Low fat foods and low fat diets have been around for a while, yet the obesity epidemic in the United States keeps growing.     Native American peoples knew the importance of fat in healthy nutrition.  In fact, melted fat made up approximately 50% of pemmican!  A diet that does not satisfy the body’s basic needs keeps one reaching for more food in search for satisfaction, resulting in extra weight and obesity.  Sometimes, more fat in food means less fat on the waistline.  Care should be taken to ensure an intake of healthy fats rather than those that come from hydrogenated sources, or fats that have had their chemical composition altered by excess heat such as that resulting from frying.  

Vitamins from Raw Sources
Berries such as cranberries, currants and blueberries provided the Native American traveler with essential vitamins and fibers that are crucial for eliminating waste from the body.   Berries are considered by many health professionals to be among the world’s healthiest foods.  Whether eaten fresh or baked into a home-made pie, there is nothing quite like the sweet and sour goodness of these nutritious wonder foods.
Now if you really are out for an adventure, below are some tips for making good pemmican.

1.    To avoid E. Coli and Salmonella poisoning, all meats should be thoroughly salt brined before drying.
2.    Pemmican can be stored easily in Ziploc bags.  
3.    Although pemmican can last for years under specific temperatures and conditions, it is not recommended to exceed 8 months of storage.

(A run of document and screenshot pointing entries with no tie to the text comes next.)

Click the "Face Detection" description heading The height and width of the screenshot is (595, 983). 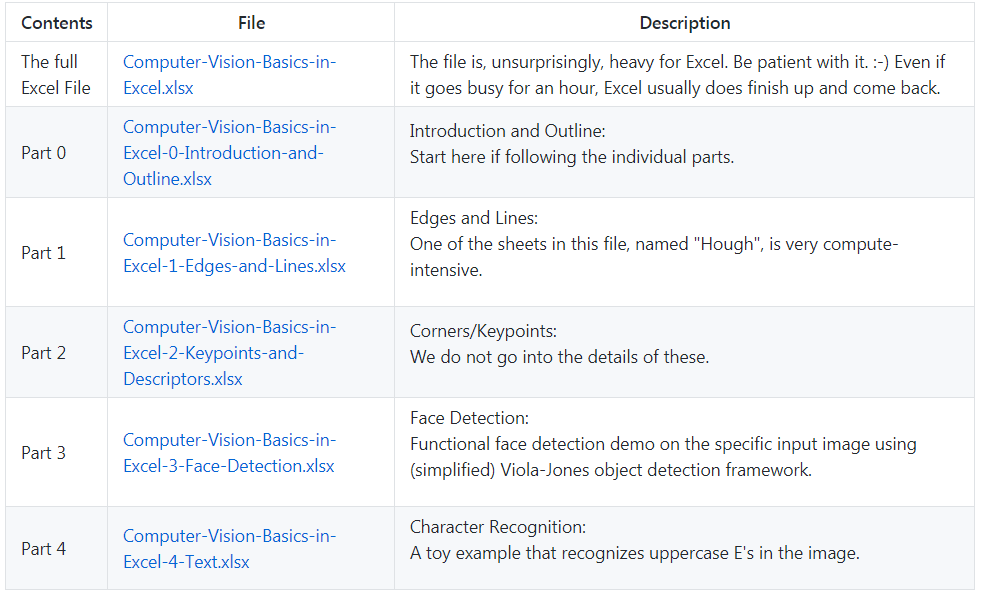[x=469, y=418]
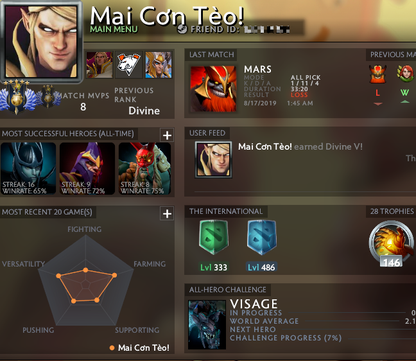Click the Invoker profile avatar portrait
The width and height of the screenshot is (416, 361).
(x=41, y=41)
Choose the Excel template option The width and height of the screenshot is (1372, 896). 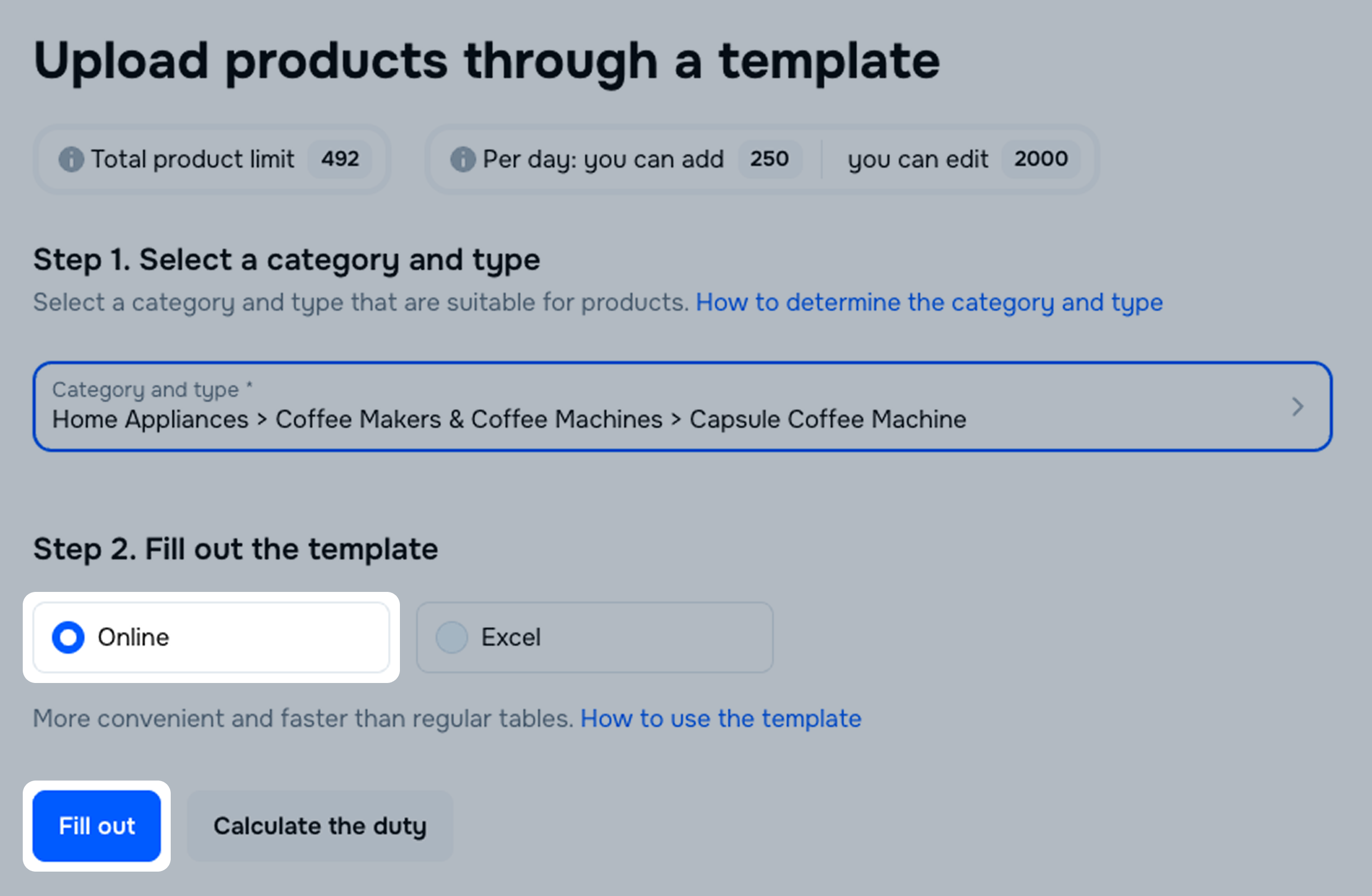point(452,637)
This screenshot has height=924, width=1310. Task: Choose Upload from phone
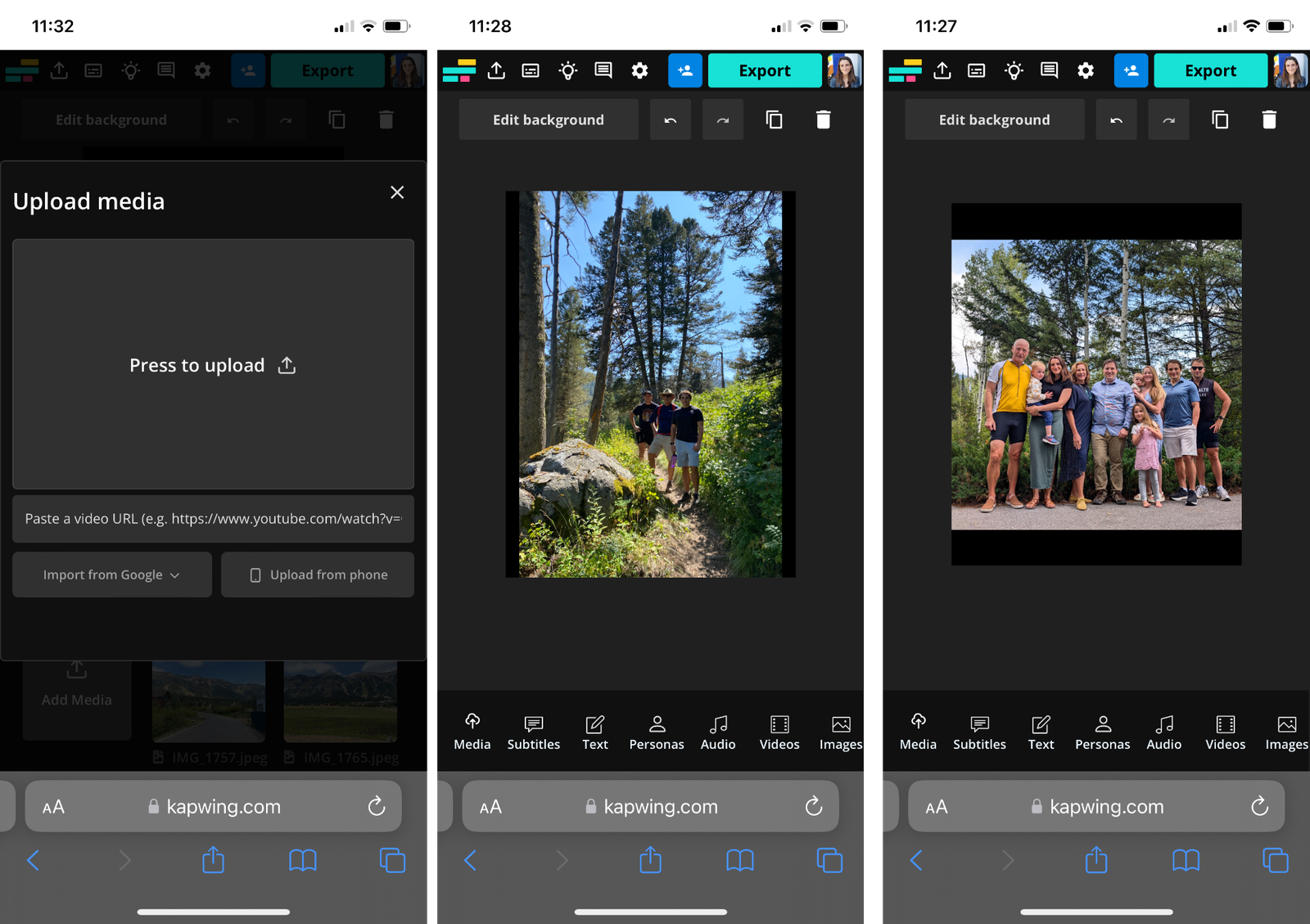click(318, 575)
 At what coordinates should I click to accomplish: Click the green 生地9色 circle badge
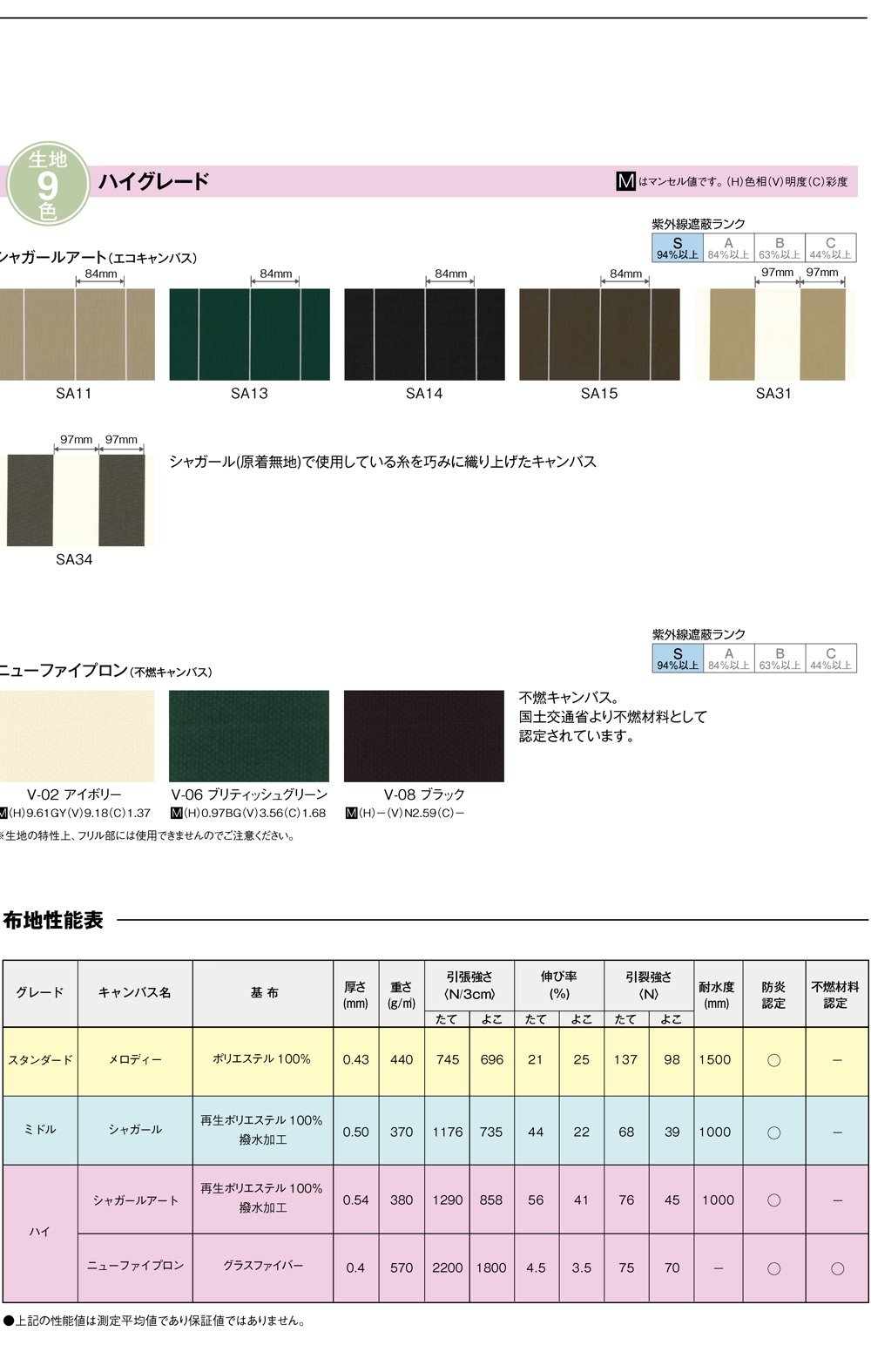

4.    Contemporary variations of pemmican include substituting home-made dried meats with jerky, melted fat with peanut butter, and a granola berry mix instead of, or in addition to fresh berries.
5.    If using jerky, look for the kind that has been made using organic food standards.  You will get a higher quality meat without the high chemical content.
6.    The addition of nuts and other contemporary variations can shorten the storage potential of pemmican significantly.